● Work to be completed
Render the lines below as a Markdown table with the columns Number and Line, numbering each one and leaving out blank lines. Begin at the line that contains "Open the MAONO podcast microphone kit image" and stop after the line that contains "point(650,658)".

- - -

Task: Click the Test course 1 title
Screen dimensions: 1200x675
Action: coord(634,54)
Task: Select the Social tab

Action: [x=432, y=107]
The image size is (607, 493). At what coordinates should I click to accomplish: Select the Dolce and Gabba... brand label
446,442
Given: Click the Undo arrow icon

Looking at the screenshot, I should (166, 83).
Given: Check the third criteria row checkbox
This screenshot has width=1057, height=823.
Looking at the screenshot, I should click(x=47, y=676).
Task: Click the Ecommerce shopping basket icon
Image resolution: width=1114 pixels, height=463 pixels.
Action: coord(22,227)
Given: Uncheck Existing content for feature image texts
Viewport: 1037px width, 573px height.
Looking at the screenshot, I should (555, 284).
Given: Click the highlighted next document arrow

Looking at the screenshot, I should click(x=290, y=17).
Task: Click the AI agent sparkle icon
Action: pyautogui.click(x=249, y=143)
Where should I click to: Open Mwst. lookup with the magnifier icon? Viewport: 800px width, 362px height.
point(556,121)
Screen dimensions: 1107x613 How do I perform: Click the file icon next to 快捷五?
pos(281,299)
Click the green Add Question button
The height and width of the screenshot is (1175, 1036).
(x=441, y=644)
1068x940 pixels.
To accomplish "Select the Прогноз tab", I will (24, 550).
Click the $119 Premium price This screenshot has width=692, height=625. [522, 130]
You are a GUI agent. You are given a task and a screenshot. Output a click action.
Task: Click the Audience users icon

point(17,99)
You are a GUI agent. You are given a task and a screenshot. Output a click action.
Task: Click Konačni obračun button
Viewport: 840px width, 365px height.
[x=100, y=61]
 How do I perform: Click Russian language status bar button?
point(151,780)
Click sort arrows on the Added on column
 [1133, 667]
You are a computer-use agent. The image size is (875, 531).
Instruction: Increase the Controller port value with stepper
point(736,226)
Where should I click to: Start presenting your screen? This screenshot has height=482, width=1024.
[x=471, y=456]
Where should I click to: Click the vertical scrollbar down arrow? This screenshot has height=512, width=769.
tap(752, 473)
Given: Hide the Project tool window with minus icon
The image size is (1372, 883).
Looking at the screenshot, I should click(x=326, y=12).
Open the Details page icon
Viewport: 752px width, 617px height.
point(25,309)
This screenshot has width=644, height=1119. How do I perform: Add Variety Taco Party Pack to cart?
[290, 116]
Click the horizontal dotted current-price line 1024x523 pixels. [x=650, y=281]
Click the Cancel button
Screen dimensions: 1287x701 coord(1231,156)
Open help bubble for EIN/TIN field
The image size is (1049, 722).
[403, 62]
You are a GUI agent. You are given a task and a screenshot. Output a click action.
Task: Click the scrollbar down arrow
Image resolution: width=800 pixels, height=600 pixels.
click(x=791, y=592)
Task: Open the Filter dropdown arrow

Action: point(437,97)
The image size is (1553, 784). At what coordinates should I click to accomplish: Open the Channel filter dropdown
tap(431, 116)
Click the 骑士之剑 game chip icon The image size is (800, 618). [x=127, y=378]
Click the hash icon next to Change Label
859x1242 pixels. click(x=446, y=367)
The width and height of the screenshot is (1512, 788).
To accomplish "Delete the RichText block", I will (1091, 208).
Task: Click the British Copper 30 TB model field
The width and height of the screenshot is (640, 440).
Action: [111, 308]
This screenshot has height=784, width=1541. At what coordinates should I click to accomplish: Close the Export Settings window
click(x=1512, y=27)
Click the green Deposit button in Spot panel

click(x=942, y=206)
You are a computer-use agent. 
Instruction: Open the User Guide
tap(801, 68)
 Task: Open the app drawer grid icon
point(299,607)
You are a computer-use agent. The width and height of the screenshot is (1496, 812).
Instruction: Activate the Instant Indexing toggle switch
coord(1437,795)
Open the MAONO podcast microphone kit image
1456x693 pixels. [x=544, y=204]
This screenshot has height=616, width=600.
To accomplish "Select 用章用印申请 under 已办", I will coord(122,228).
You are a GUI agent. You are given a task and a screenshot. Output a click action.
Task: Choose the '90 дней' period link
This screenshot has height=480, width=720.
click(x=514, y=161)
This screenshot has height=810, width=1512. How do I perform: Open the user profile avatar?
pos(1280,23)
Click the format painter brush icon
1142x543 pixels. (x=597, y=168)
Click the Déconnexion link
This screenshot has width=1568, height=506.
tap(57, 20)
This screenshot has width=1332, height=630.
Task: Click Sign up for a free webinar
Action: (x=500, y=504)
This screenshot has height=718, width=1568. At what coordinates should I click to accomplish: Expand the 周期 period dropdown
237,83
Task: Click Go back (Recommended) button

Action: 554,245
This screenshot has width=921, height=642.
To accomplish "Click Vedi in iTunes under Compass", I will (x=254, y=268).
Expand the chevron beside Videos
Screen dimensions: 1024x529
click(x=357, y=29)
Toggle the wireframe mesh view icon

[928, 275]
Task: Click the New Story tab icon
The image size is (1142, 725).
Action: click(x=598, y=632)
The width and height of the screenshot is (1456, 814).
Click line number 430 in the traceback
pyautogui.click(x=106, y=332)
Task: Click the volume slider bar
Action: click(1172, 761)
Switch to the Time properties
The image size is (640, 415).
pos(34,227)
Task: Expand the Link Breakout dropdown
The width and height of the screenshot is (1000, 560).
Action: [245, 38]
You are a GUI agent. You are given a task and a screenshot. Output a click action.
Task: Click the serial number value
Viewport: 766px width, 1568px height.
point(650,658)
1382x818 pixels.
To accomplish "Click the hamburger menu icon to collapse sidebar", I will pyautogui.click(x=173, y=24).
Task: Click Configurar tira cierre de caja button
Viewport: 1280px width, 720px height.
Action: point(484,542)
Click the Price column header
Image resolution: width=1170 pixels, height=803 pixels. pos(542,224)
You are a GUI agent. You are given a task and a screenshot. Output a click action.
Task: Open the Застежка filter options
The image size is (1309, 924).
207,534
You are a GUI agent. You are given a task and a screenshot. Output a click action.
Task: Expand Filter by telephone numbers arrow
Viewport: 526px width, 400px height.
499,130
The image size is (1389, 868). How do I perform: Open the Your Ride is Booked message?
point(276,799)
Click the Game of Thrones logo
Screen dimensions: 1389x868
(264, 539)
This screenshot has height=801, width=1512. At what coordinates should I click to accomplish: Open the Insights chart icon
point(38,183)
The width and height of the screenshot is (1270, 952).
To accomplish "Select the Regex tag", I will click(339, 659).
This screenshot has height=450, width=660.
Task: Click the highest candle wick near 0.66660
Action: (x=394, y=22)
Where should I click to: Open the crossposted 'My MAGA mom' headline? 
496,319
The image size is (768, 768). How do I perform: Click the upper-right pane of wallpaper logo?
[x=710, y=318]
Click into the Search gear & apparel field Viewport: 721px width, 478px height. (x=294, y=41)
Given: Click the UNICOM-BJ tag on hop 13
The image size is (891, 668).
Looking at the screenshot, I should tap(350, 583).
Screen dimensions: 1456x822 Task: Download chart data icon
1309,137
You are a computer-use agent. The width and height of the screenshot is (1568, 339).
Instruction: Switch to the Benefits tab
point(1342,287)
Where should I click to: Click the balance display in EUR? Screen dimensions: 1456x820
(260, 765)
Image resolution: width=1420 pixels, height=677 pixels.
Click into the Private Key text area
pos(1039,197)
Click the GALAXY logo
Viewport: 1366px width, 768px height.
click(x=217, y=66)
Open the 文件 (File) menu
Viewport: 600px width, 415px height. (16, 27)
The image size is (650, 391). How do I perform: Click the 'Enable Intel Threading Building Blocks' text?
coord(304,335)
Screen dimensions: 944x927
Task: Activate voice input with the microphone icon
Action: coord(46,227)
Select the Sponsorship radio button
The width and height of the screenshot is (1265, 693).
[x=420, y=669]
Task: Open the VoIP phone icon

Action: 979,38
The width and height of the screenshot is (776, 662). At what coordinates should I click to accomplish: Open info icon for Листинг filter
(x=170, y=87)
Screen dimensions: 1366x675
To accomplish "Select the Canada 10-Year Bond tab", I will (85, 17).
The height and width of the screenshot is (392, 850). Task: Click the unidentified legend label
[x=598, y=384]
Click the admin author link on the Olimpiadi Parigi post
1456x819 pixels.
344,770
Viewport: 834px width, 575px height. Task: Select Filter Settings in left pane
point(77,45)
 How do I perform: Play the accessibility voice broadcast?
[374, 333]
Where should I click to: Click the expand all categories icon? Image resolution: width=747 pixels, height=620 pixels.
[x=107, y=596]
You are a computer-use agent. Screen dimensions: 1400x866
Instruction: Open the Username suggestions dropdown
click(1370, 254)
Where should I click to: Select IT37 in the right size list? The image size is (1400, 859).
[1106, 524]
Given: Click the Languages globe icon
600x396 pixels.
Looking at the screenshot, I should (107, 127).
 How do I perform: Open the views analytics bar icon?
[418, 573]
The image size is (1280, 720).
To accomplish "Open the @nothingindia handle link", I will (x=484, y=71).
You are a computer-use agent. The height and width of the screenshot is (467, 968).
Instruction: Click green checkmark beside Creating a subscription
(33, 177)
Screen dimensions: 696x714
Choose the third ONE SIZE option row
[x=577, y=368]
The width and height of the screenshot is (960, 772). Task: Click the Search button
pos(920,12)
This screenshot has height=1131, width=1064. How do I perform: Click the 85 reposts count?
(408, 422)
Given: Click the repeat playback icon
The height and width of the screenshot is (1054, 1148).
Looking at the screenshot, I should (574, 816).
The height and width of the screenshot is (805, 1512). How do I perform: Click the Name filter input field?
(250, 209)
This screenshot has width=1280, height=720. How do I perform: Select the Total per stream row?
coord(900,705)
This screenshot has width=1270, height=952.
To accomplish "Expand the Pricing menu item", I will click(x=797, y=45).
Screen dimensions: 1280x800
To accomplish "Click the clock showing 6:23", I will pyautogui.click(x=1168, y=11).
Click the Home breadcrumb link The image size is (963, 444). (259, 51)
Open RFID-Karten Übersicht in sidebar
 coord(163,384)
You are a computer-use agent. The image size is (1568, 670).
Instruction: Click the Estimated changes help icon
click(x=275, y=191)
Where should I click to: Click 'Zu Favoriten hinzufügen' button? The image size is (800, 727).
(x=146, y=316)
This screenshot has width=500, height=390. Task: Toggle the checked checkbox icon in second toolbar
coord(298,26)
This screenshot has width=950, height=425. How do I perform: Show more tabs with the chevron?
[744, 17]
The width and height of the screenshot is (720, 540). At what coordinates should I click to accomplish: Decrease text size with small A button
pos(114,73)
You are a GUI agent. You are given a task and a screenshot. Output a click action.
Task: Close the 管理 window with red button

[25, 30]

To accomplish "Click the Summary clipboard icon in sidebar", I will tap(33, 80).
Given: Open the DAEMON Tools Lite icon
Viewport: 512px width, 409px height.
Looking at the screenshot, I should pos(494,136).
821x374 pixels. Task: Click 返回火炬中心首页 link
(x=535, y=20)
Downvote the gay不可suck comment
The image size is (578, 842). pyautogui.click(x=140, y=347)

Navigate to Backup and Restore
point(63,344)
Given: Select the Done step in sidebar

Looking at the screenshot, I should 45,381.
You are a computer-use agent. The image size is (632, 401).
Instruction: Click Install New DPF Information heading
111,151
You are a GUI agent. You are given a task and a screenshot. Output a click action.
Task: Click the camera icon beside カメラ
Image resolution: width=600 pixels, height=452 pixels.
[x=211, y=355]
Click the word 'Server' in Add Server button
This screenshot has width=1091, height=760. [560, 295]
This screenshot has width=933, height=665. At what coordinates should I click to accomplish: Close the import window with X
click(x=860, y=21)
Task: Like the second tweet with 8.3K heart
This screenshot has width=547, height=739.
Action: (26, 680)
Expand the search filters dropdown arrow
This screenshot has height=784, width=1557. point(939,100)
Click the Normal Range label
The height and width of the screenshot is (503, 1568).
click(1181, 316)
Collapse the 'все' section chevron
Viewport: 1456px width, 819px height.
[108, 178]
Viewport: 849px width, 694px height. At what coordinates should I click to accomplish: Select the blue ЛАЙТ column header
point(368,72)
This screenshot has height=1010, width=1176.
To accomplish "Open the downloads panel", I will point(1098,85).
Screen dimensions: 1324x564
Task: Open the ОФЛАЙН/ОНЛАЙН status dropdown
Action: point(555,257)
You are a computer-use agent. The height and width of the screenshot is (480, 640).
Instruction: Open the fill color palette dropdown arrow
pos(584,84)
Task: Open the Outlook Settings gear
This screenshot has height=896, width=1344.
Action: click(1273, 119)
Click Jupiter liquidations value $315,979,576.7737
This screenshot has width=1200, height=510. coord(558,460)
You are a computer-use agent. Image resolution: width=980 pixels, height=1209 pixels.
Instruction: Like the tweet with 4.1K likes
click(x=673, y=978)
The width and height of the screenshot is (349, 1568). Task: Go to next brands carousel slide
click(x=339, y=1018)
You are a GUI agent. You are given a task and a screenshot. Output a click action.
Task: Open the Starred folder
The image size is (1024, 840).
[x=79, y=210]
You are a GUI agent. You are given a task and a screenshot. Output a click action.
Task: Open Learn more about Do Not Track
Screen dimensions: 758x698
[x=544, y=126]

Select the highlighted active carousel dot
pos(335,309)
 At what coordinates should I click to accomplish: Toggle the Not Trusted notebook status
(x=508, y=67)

- - -

● Result below
| Number | Line |
|---|---|
| 1 | Open the MAONO podcast microphone kit image |
| 2 | 1456x693 pixels. [x=544, y=204] |
| 3 | This screenshot has height=616, width=600. |
| 4 | To accomplish "Select 用章用印申请 under 已办", I will coord(122,228). |
| 5 | You are a GUI agent. You are given a task and a screenshot. Output a click action. |
| 6 | Task: Choose the '90 дней' period link |
| 7 | This screenshot has height=480, width=720. |
| 8 | click(x=514, y=161) |
| 9 | This screenshot has height=810, width=1512. How do I perform: Open the user profile avatar? |
| 10 | pos(1280,23) |
| 11 | Click the format painter brush icon |
| 12 | 1142x543 pixels. (x=597, y=168) |
| 13 | Click the Déconnexion link |
| 14 | This screenshot has width=1568, height=506. |
| 15 | tap(57, 20) |
| 16 | This screenshot has width=1332, height=630. |
| 17 | Task: Click Sign up for a free webinar |
| 18 | Action: (x=500, y=504) |
| 19 | This screenshot has height=718, width=1568. At what coordinates should I click to accomplish: Expand the 周期 period dropdown |
| 20 | 237,83 |
| 21 | Task: Click Go back (Recommended) button |
| 22 | Action: 554,245 |
| 23 | This screenshot has width=921, height=642. |
| 24 | To accomplish "Click Vedi in iTunes under Compass", I will (x=254, y=268). |
| 25 | Expand the chevron beside Videos |
| 26 | Screen dimensions: 1024x529 |
| 27 | click(x=357, y=29) |
| 28 | Toggle the wireframe mesh view icon |
| 29 | [928, 275] |
| 30 | Task: Click the New Story tab icon |
| 31 | The image size is (1142, 725). |
| 32 | Action: click(x=598, y=632) |
| 33 | The width and height of the screenshot is (1456, 814). |
| 34 | Click line number 430 in the traceback |
| 35 | pyautogui.click(x=106, y=332) |
| 36 | Task: Click the volume slider bar |
| 37 | Action: click(1172, 761) |
| 38 | Switch to the Time properties |
| 39 | The image size is (640, 415). |
| 40 | pos(34,227) |
| 41 | Task: Expand the Link Breakout dropdown |
| 42 | The width and height of the screenshot is (1000, 560). |
| 43 | Action: [245, 38] |
| 44 | You are a GUI agent. You are given a task and a screenshot. Output a click action. |
| 45 | Task: Click the serial number value |
| 46 | Viewport: 766px width, 1568px height. |
| 47 | point(650,658) |